_Written problem_
Copy the material below, replacing each occurrence of "Instruction" with "Directive" and leaving everything else unchanged.

===============

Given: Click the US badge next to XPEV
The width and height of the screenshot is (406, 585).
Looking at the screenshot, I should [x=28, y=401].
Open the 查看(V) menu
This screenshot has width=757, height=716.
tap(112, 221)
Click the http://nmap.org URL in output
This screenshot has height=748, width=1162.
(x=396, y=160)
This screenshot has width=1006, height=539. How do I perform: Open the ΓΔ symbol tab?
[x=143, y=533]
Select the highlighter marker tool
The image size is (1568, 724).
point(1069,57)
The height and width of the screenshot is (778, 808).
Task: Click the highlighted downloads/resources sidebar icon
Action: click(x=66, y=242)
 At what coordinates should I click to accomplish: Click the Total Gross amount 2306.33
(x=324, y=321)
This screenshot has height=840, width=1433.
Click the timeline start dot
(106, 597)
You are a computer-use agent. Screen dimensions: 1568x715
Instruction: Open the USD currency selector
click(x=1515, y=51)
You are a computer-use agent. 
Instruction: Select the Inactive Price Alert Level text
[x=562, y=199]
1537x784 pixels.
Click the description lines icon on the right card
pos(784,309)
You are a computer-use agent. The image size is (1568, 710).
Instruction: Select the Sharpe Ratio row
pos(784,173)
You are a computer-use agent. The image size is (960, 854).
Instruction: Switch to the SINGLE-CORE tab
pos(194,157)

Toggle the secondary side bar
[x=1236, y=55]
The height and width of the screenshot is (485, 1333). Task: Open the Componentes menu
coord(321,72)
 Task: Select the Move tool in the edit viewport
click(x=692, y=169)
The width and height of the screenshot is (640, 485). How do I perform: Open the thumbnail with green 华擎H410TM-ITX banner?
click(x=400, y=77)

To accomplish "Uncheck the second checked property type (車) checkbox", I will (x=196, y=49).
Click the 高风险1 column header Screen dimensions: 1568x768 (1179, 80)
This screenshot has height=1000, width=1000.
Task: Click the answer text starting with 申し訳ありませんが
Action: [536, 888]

===============

_Response to this task_
Given: Click the US badge next to XPEV
The width and height of the screenshot is (406, 585).
Looking at the screenshot, I should [x=28, y=401].
Open the 查看(V) menu
This screenshot has width=757, height=716.
tap(112, 221)
Click the http://nmap.org URL in output
This screenshot has height=748, width=1162.
(x=396, y=160)
This screenshot has width=1006, height=539. How do I perform: Open the ΓΔ symbol tab?
[x=143, y=533]
Select the highlighter marker tool
The image size is (1568, 724).
point(1069,57)
The height and width of the screenshot is (778, 808).
Task: Click the highlighted downloads/resources sidebar icon
Action: click(x=66, y=242)
 At what coordinates should I click to accomplish: Click the Total Gross amount 2306.33
(x=324, y=321)
This screenshot has height=840, width=1433.
Click the timeline start dot
(106, 597)
You are a computer-use agent. Screen dimensions: 1568x715
Directive: Open the USD currency selector
click(x=1515, y=51)
You are a computer-use agent. 
Directive: Select the Inactive Price Alert Level text
[x=562, y=199]
1537x784 pixels.
Click the description lines icon on the right card
pos(784,309)
You are a computer-use agent. The image size is (1568, 710).
Directive: Select the Sharpe Ratio row
pos(784,173)
You are a computer-use agent. The image size is (960, 854).
Directive: Switch to the SINGLE-CORE tab
pos(194,157)

Toggle the secondary side bar
[x=1236, y=55]
The height and width of the screenshot is (485, 1333). Task: Open the Componentes menu
coord(321,72)
 Task: Select the Move tool in the edit viewport
click(x=692, y=169)
The width and height of the screenshot is (640, 485). How do I perform: Open the thumbnail with green 华擎H410TM-ITX banner?
click(x=400, y=77)

To accomplish "Uncheck the second checked property type (車) checkbox", I will (x=196, y=49).
Click the 高风险1 column header Screen dimensions: 1568x768 (1179, 80)
This screenshot has height=1000, width=1000.
Task: Click the answer text starting with 申し訳ありませんが
Action: [536, 888]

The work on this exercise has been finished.